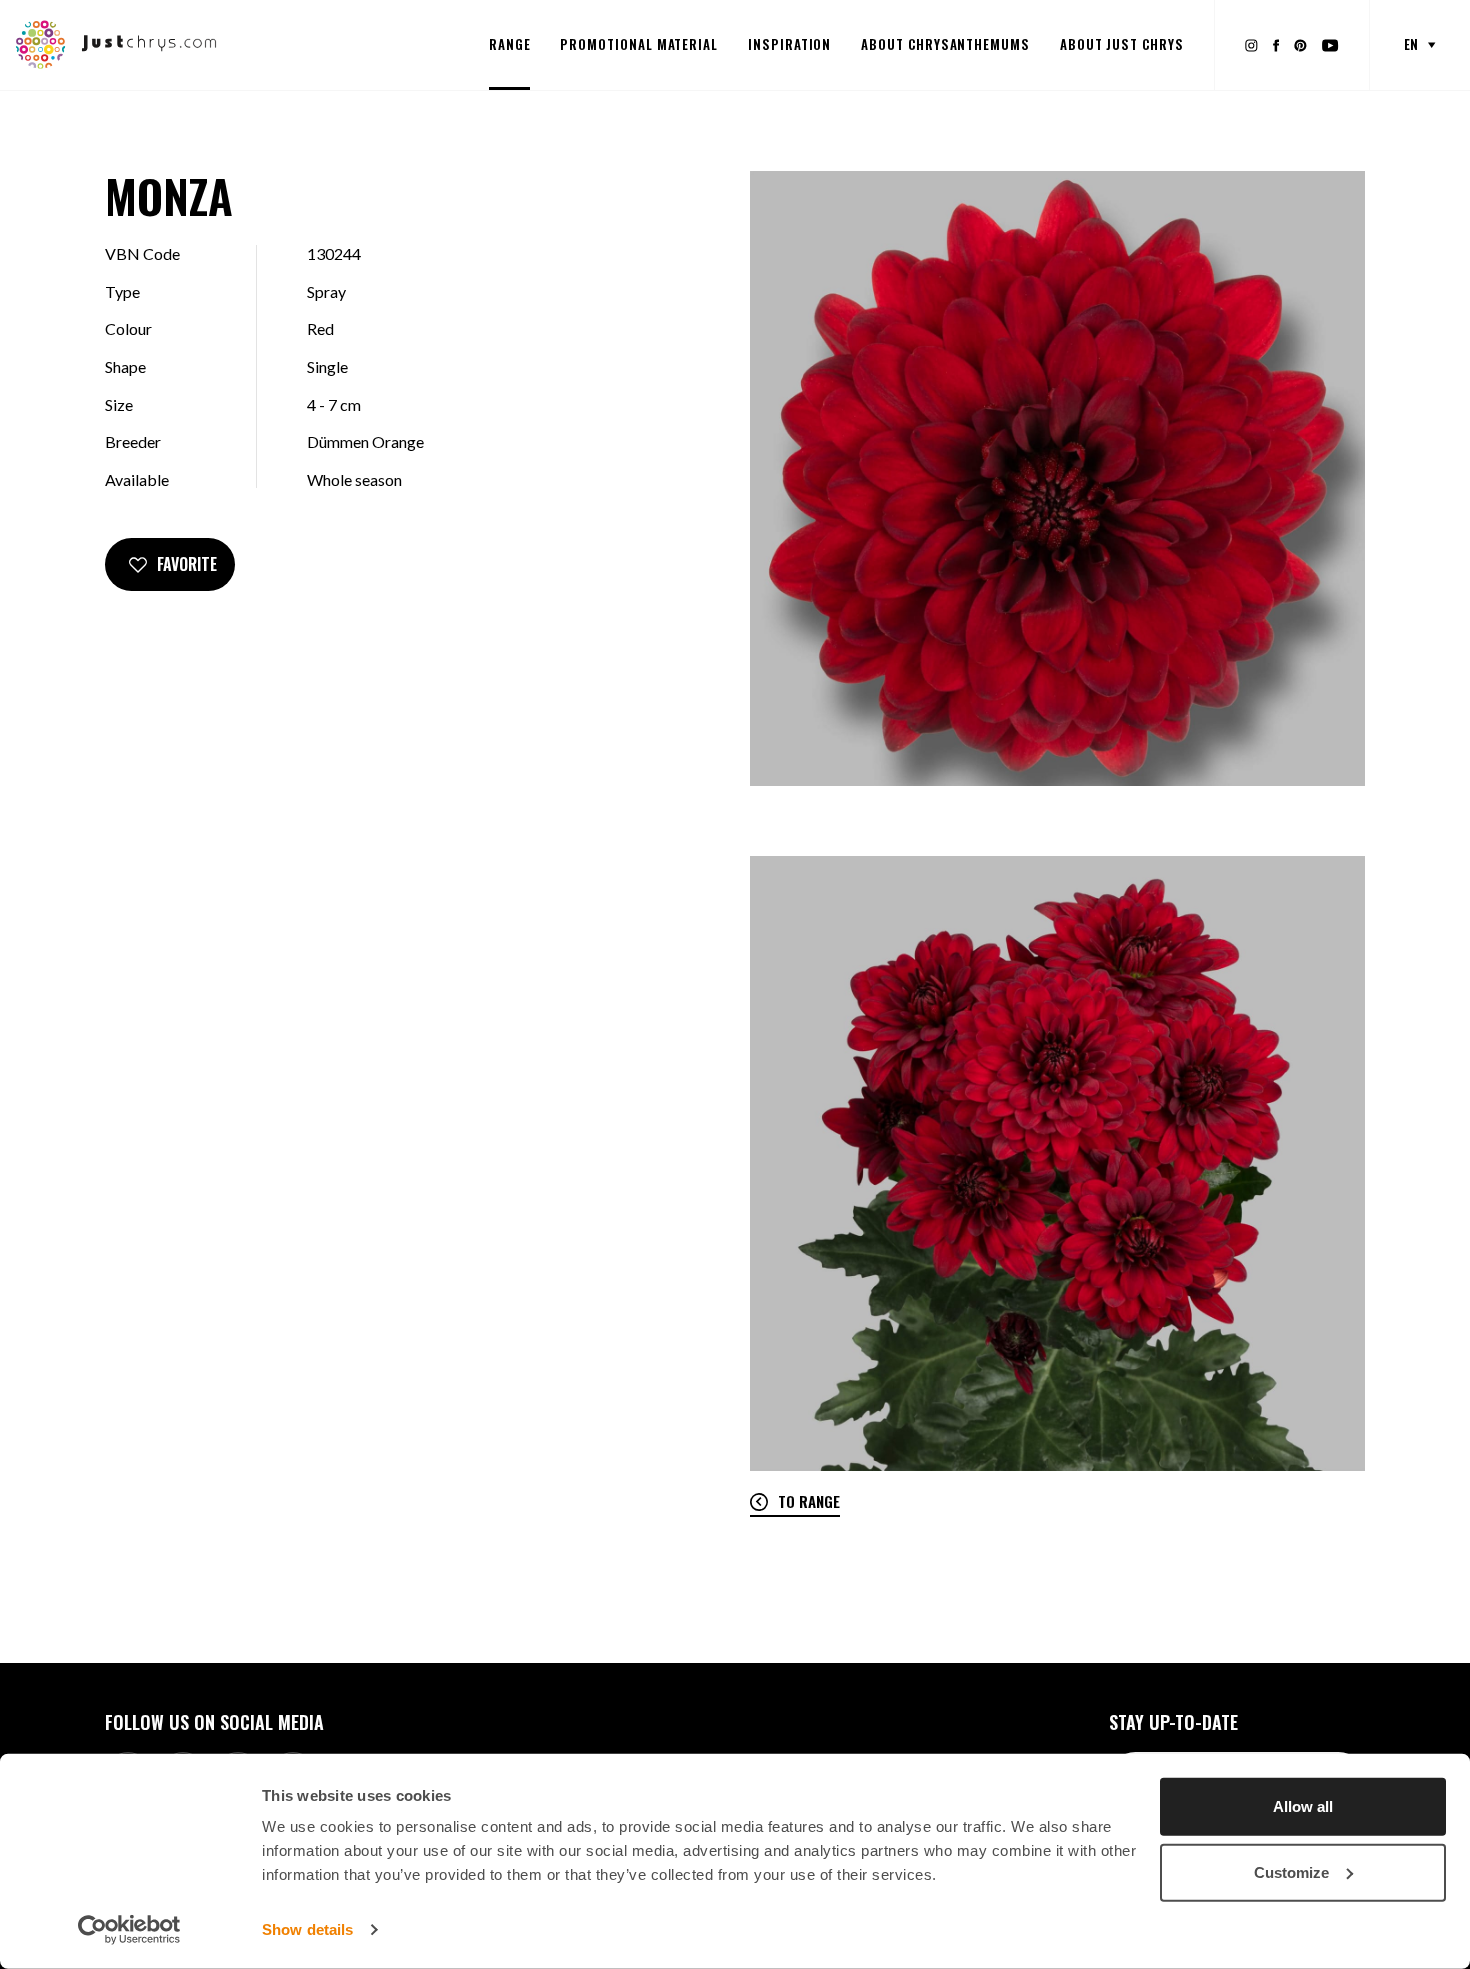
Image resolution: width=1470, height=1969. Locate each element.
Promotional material (639, 44)
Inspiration (789, 44)
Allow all (1303, 1806)
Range (510, 44)
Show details (307, 1929)
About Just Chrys (1122, 44)
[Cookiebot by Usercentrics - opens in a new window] (129, 1930)
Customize (1291, 1871)
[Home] (116, 43)
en (1411, 44)
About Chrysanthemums (945, 44)
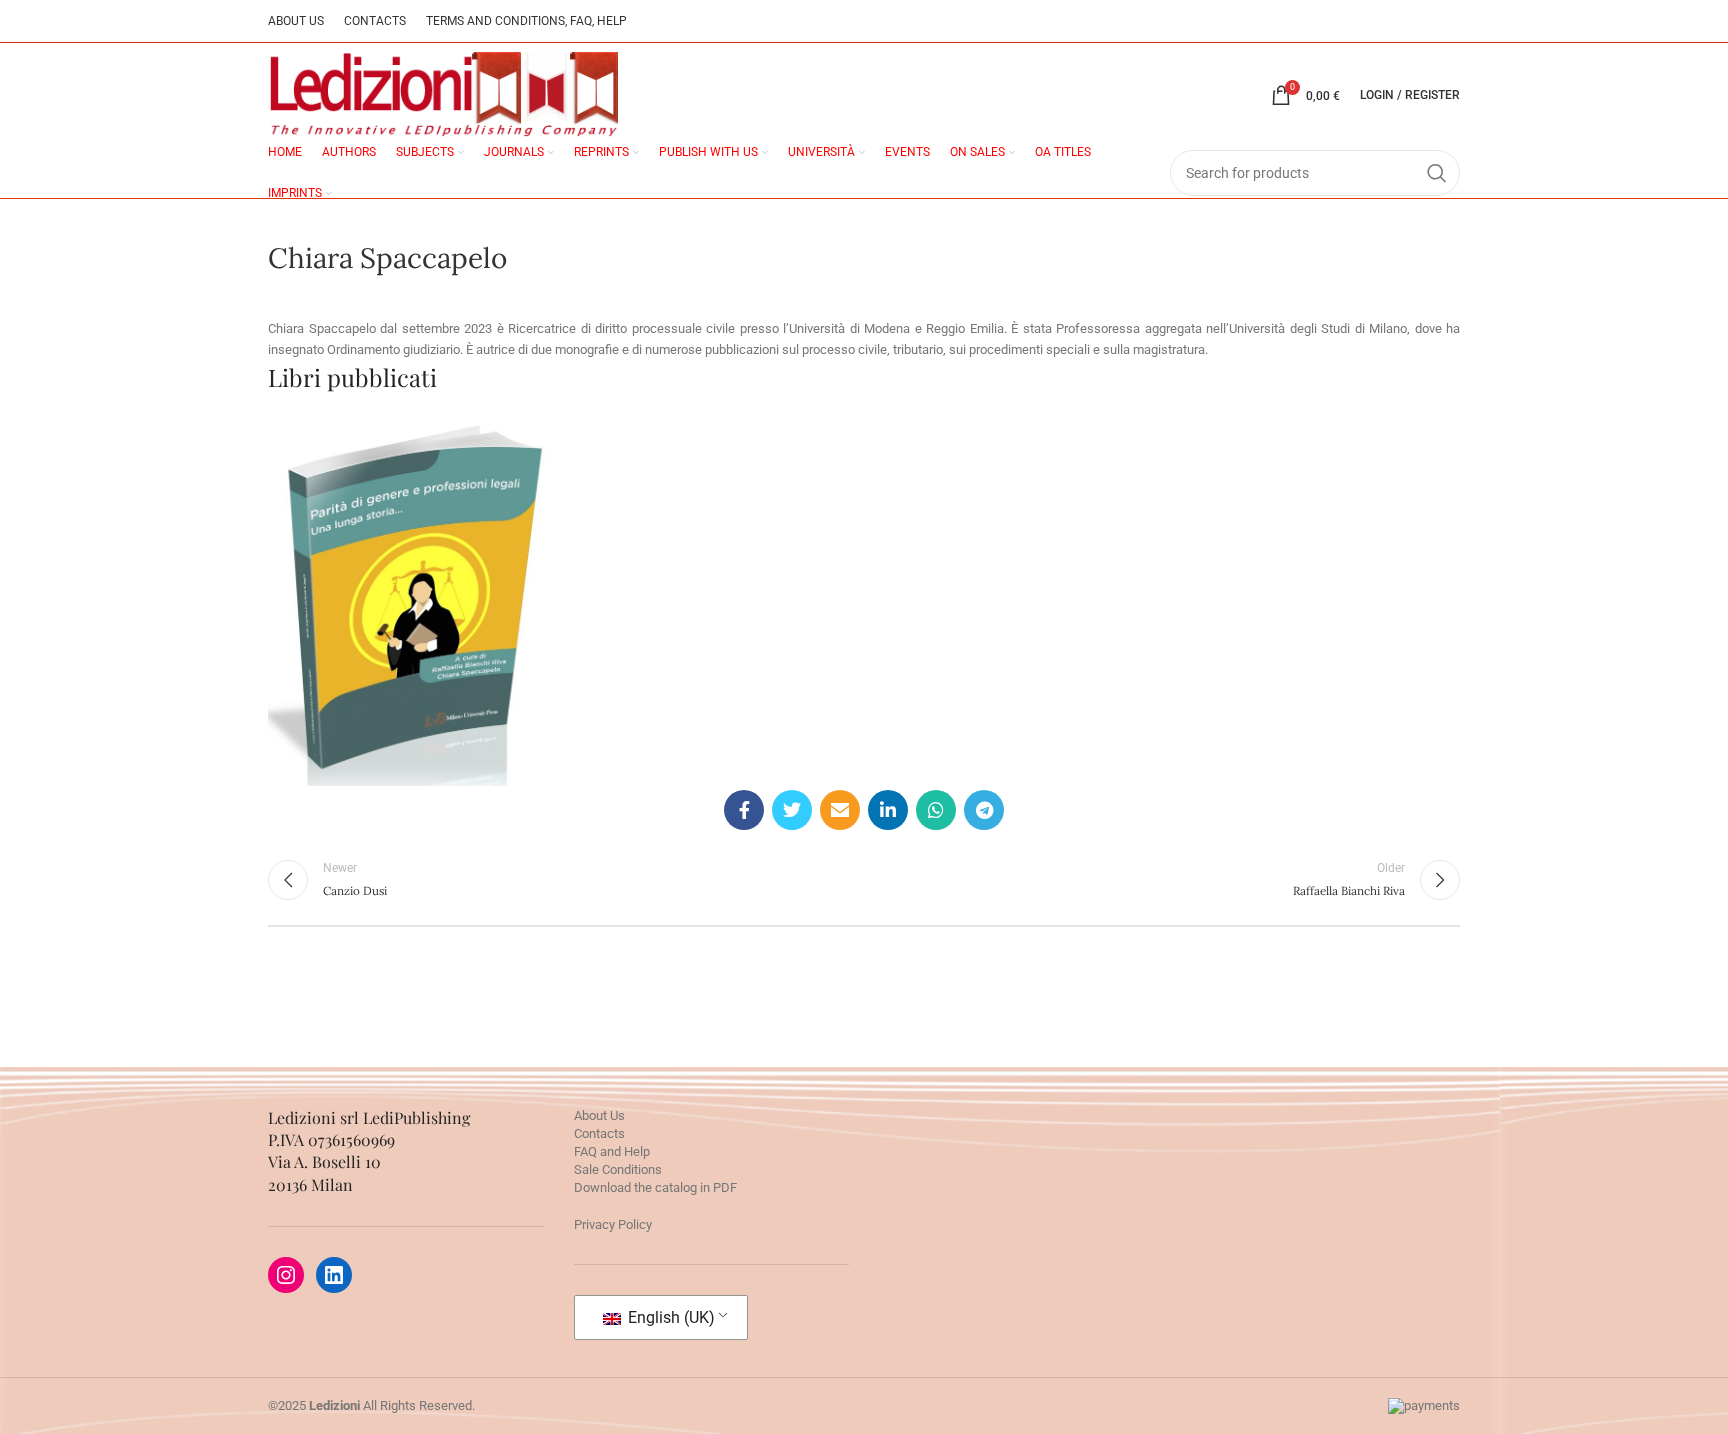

------------------------------------------------------------

* _TASK ITEM_:
Bring together each line above where the string "About" turns up.

* _OUTPUT_:
About Just Chrys (1122, 44)
About Chrysanthemums (945, 44)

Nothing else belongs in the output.